Is the new Department of Tourism trying to justify its existence by making work for itself by taking on the other departments' tasks? Most of its new tasks are probably best left to the private sector that is mindful of its critical role in growing the economy and jobs.
For tourism to flourish, it is critical to identify the most lucrative source of tourists and determine what they want. We must package offerings that entice them to spend their hard-earned cash in South Africa, rather than in Australia and the Far East, our main competitors.
If marketing South Africa as a tourism destination of choice to those with disposable income is done well, the economic benefits for our GDP and job creation are logical outcomes. But the department has turned its focus inwards, and expects its main tourism growth to come from within Africa. I fear our tourism industry will not be as financially successful as it could be because of this.
There is government enthusiasm to drive the development of community-based tourism to alleviate rural poverty. This is not a quick fix for joblessness. There are few community-based tourism success stories anywhere in the world. Our many failed cultural villages, heritage sites and craft centres are silent testimony to the difficulty of creating sustainable livelihoods this way.
We believe government should create an environment, free of bureaucratic and ideological impediments, to enable hard-working tourism entrepreneurs of all skin colours to grow and share the benefits of their good ideas. One only has to look at what the government has done to SA Tourism to be concerned about its understanding of where tourism growth comes from.
SA Tourism has done a brilliant job, with inadequate funds, of marketing South Africa to the world's football fans and a worldwide television audience. It has won numerous international awards over many years for its excellence. From our Auditor-General it has achieved eight consecutive unqualified audits, a unique achievement for any entity overseen by government.
But never before has SA Tourism been as weak as it is now - when it should be surging ahead to capitalise on the unique market exposure that the 2010 Fifa World Cup offers our nation. It is weak because of the ANC-led government's insistence on demographic bean-counting when it comes to filling strategic posts. No R820-million, internationally active corporation would appoint as its CEO a person unqualified and inexperienced to do the job. But the government did this. It appointed a government employee, an ambassador with no corporate management or marketing experience to head SA Tourism.
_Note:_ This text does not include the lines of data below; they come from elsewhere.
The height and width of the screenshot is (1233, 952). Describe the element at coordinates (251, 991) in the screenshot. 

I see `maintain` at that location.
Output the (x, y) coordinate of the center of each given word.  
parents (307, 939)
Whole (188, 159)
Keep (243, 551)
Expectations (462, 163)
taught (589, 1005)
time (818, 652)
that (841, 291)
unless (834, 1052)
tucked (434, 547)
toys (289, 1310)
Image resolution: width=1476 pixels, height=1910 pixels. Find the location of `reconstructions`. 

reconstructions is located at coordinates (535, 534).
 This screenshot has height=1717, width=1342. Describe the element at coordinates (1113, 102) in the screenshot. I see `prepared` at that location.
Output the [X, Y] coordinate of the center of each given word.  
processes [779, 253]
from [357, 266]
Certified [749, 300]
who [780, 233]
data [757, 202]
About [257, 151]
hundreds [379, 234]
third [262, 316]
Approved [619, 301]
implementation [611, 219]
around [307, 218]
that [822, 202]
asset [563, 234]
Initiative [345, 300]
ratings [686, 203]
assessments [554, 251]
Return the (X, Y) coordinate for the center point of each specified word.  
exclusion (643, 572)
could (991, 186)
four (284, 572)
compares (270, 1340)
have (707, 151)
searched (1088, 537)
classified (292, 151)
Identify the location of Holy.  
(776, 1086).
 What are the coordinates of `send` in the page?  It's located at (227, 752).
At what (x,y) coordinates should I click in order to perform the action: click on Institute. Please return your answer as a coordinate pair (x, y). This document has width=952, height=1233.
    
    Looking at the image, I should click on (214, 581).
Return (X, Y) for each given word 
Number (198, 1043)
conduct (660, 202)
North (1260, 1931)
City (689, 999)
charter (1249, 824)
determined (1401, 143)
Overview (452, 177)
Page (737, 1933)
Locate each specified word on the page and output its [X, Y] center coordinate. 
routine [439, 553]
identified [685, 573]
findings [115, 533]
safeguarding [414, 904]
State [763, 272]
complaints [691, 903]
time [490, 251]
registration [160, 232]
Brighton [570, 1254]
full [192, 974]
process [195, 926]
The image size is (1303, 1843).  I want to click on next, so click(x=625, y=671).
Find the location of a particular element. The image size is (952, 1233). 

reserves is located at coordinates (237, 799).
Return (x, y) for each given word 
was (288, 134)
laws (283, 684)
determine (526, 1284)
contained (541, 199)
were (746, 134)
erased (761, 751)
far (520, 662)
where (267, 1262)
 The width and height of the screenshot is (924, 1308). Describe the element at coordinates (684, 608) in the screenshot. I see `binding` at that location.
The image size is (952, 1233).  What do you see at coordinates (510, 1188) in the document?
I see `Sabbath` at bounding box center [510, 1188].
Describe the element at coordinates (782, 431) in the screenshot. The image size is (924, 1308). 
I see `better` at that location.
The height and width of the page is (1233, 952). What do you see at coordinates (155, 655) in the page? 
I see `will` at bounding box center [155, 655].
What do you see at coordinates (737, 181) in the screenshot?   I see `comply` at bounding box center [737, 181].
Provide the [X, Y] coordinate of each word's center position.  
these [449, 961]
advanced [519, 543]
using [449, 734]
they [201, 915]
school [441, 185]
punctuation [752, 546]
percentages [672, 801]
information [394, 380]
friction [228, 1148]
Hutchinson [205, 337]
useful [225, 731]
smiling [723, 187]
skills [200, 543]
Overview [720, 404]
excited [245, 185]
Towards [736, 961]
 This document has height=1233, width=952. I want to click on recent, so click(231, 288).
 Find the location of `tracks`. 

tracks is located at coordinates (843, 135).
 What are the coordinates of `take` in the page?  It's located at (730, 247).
There are those who say that this ambassador-to-SA Tourism CEO model worked in the past. I counter that the global tourism market of 2010 and beyond, operating in an economically bruised world, is vastly different to that of 10 years ago. Tourism - and South Africa in particular - is tougher to sell now.
Alas, this new appointment led to the resignation of the person who ran the organisation for the past year. Didi Moyle did three jobs at SA Tourism - Acting CEO, Chief Operating Officer and Acting Research Officer. Now this experienced tourism professional is lost to the organisation, and will be sorely missed.
I am sure that the excellent team she left behind will support the new CEO as she finds her feet, but she'd better find them fast and develop the backbone to fight her ANC masters so that SA Tourism can be funded properly to do its job well.
In its misguided belief that South Africa's natural beauty sells itself, the government has cut its contribution to SA Tourism by R50 million, or 20%, at precisely the time we should be bombarding the world with our tourism offerings. And next year they plan to do it again by R53 million; and the following year by R57 million. This is a total cut of R160 million to the budget that SA Tourism was previously allocated over the Medium-Term Economic Framework, money essential to capitalise on the long-term tourism promise of the World Cup.
These cuts to SA Tourism's budget are irresponsible, given the government's lofty pronouncements about how tourism will grow the economy and jobs. Government is creating unrealistic expectations from an inhibiting strategy. We urge the department to give SA Tourism the respect this strategic asset deserves and allocate it appropriate resources. [Applause.]